### Exercise passage
*** Block opens ***
King announced in October 1963 that he was assigning all rights to the recording of his "I Have a Dream" speech to the Council.

The Council subsequently released an official recording of speeches at the March, titled "We Shall Overcome". It includes speeches from King, Wilkins, Young, Rustin, Lewis, Randolph, Walter Reuther, and Joachim Prinz, as well as music from Joan Baez, Bob Dylan, Odetta, Marian Anderson, and Peter, Paul & Mary. This record sold for $3.00 by mail or $3.98 retail.

Legal action was taken to halt sales of other recordings. Clarence Jones argued that Mr. Maestro, Inc., and Twentieth Century Fox had infringed on the group's copyright. The defendants argued that King was a public figure and his words were in the public domain.

==Christmas boycott==

After the August March on Washington, Artists and Writers for Justice, a group including Ruby Dee, Louis Lomax, and James Baldwin, proposed a mass boycott of Christmas shopping.

King and the SCLC initially announced support for the boycott. But soon afterwards, the CUCRL announced its opposition. The New York Times reported that King "had had second thoughts on the proposal and had decided to go along with the thinking of the other civil rights leaders on the matter".
*** Block closes ***
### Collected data
*** Block opens ***
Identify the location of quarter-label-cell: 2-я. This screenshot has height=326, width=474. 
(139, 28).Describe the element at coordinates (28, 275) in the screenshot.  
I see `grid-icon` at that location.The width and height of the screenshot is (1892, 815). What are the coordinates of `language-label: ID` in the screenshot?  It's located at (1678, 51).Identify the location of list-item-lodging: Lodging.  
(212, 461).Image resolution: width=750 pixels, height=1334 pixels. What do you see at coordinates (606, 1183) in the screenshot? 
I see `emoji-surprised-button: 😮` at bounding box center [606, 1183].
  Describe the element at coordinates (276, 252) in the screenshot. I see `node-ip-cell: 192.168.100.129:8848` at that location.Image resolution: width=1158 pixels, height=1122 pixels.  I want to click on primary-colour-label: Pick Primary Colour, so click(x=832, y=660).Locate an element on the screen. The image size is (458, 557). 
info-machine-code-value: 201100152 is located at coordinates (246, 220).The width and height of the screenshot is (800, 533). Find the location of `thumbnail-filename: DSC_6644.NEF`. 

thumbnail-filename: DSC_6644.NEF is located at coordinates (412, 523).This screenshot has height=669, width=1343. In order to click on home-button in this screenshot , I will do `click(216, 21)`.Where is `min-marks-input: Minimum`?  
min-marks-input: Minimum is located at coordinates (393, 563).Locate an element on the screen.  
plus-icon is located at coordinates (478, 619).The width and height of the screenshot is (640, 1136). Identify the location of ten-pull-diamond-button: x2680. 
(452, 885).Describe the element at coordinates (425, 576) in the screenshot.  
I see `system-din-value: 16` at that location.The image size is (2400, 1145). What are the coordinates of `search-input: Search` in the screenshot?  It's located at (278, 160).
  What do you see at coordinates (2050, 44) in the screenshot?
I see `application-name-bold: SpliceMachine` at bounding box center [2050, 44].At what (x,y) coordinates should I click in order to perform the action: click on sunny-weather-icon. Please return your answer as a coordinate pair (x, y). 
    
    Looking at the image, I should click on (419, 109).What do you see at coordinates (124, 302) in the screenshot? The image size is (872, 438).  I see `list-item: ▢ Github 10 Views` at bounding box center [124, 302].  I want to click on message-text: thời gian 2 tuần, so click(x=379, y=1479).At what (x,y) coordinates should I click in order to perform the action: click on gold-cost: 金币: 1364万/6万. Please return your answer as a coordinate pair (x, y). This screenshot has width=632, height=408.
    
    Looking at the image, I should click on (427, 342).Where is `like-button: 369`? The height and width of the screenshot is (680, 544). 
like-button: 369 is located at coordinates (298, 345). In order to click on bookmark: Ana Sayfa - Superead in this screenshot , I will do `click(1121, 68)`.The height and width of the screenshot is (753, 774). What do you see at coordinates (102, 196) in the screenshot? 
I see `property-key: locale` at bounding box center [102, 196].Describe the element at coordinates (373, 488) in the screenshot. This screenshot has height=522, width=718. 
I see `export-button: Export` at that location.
*** Block closes ***
### Requirement A
In the civil rights passage, what price did the "We Shall Overcome" record sell for by mail?
### Requirement B
Copy the civil rights passage from "The Council subsequently" up to and including "or $3.98 retail.", keeping every word unchanged.

### Task solution A
$3.00

### Task solution B
The Council subsequently released an official recording of speeches at the March, titled "We Shall Overcome". It includes speeches from King, Wilkins, Young, Rustin, Lewis, Randolph, Walter Reuther, and Joachim Prinz, as well as music from Joan Baez, Bob Dylan, Odetta, Marian Anderson, and Peter, Paul & Mary. This record sold for $3.00 by mail or $3.98 retail.